Adaptado a partir da publicação original como capítulo no livro Comunismo de luxo totalmente automatizado (Autonomia Literária, 2023).


O objetivo do futuro é o pleno desemprego, para que possamos aproveitar. 

Arthur C. Clarke

Por que CLTA?

Por que “comunismo de luxo totalmente automatizado”? Por que essas palavras e nessa sequência? Afinal, muitas pessoas enxergam o comunismo como nada além de um experimento fracassado do século XX, que não mereceria nossa atenção, exceto para aprendermos com seus erros. Alguns podem admitir que o capitalismo possui inúmeras falhas e que pode realmente vir a acabar um dia, mas consideram que se o comunismo for o que vem a seguir, isso não constituiria um avanço.

Embora seja verdade que vários projetos políticos tenham se rotulado como comunistas ao longo do último século, essa aspiração não era totalmente adequada e nem – como veremos mais adiante – tecnologicamente possível. A palavra “comunismo” é utilizada aqui em benefício da precisão; a intenção é denotar uma sociedade em que o trabalho seja eliminado, a escassez seja substituída pela abundância e onde trabalho e lazer se misturam numa coisa só. Dadas as possibilidades decorrentes da Terceira Ruptura [1], com o surgimento de uma oferta extrema de informações, mão-de-obra, energia e recursos minerais, essa deve ser vista não só como uma ideia adequada ao nosso tempo, mas também anteriormente impossível. O CLTA não está nos alicerces das tendências da Terceira Ruptura – pelo contrário, representa a conclusão delas.

Se for isso o que desejamos.

Choque do futuro, 1858

Não importa como as pessoas respondam à palavra “comunismo”, ela está associada a uma pessoa em particular – Karl Marx. Foi ele quem afirmou ver os contornos de um novo mundo no exato momento em que o capitalismo industrial fulgurava com seu maior brilho.

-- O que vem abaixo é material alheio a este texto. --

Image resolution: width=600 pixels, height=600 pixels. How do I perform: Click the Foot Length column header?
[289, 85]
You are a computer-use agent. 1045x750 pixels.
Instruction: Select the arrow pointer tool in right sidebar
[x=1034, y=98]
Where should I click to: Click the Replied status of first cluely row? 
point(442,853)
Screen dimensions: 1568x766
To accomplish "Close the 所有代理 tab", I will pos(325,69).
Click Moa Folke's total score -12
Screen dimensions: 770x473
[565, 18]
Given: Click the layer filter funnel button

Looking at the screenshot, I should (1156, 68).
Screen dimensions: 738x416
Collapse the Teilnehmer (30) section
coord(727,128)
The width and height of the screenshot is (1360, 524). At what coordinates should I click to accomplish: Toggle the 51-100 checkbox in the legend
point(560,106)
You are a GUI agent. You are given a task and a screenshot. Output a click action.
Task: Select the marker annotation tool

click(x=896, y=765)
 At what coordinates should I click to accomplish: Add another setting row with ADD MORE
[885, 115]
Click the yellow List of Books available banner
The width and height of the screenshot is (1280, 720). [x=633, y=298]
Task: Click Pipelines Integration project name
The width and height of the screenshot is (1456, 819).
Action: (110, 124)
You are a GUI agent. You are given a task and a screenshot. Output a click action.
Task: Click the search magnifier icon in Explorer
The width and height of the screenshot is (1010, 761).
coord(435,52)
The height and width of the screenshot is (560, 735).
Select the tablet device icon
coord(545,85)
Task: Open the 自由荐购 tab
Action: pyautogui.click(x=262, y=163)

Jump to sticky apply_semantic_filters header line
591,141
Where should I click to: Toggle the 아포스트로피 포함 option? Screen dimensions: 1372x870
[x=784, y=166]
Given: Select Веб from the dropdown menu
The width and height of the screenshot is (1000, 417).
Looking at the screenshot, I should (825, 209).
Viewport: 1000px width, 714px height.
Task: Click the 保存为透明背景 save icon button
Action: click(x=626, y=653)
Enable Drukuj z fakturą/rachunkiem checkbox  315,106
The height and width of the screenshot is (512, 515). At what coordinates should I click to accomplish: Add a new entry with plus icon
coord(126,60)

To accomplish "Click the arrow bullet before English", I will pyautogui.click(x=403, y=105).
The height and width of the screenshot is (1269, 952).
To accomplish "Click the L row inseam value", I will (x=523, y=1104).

Isso não quer dizer que Marx foi o único a pensar que o capitalismo chegaria ao fim, ou que o sistema entraria em transição para outra coisa. A esse respeito a ele se juntaram, entre outros, dois pensadores do século XX, John Maynard Keynes e Peter Drucker, que, apesar de serem seus críticos, tinham pontos de vista semelhantes sobre como o capitalismo poderia levar a um sistema para além dele. Ao colocarmos Marx ao lado de ambos os pensadores, examinando como cada um enxergava a relação da escassez com o capitalismo e a utopia, podemos começar a criar uma imagem mais nítida do que ele queria dizer com comunismo.

***

Um aspecto do pensamento de Marx que permanece pouco enfatizado é como ele reconhecia a tendência do capitalismo de progressivamente substituir a mão de obra – animal e humana, física e cognitiva – por máquinas. Em um sistema repleto de contradições, era essa em particular que o tornava uma força de potencial libertação. Isso está delineado de maneira mais explícita no “Fragmento Sobre as Máquinas”, um trecho curto, mas importante, dentro dos Grundrisse. O motivo pelo qual você provavelmente nunca ouviu falar de nenhum dos dois antes, ao contrário dos mais conhecidos Manifesto Comunista e O Capital, é que os Grundrisse não foram publicados em alemão até 1939. Pior ainda, o texto não foi traduzido para o inglês até 1973. Como resultado, suas observações prescientes exerceram pouca influência sobre os projetos comunistas no século XX.

Isso foi uma tragédia, porque no interior dos Grundrisse encontramos não apenas as primeiras análises sobre a evolução tecnológica no capitalismo, mas também sobre as oportunidades que ela cria. Como Marx colocou de maneira tão memorável no “Fragmento”:

O capital só emprega a máquina, melhor dizendo, na medida em que ela capacita o trabalhador a trabalhar uma parte maior do seu tempo para o capital, a se relacionar a uma parte maior do seu tempo como não pertencente a ele, a trabalhar mais tempo para o outro. Na verdade, por meio desse processo o quantum de trabalho necessário para a produção de certo objeto é reduzido a um mínimo, mas só para que, com isso, um máximo de trabalho seja valorizado em um máximo de tais objetos. O primeiro aspecto é importante, porque o capital aqui – de forma inteiramente involuntária – reduz o trabalho humano […] a um mínimo. Isso beneficiará o trabalhador emancipado, e é a condição de sua emancipação.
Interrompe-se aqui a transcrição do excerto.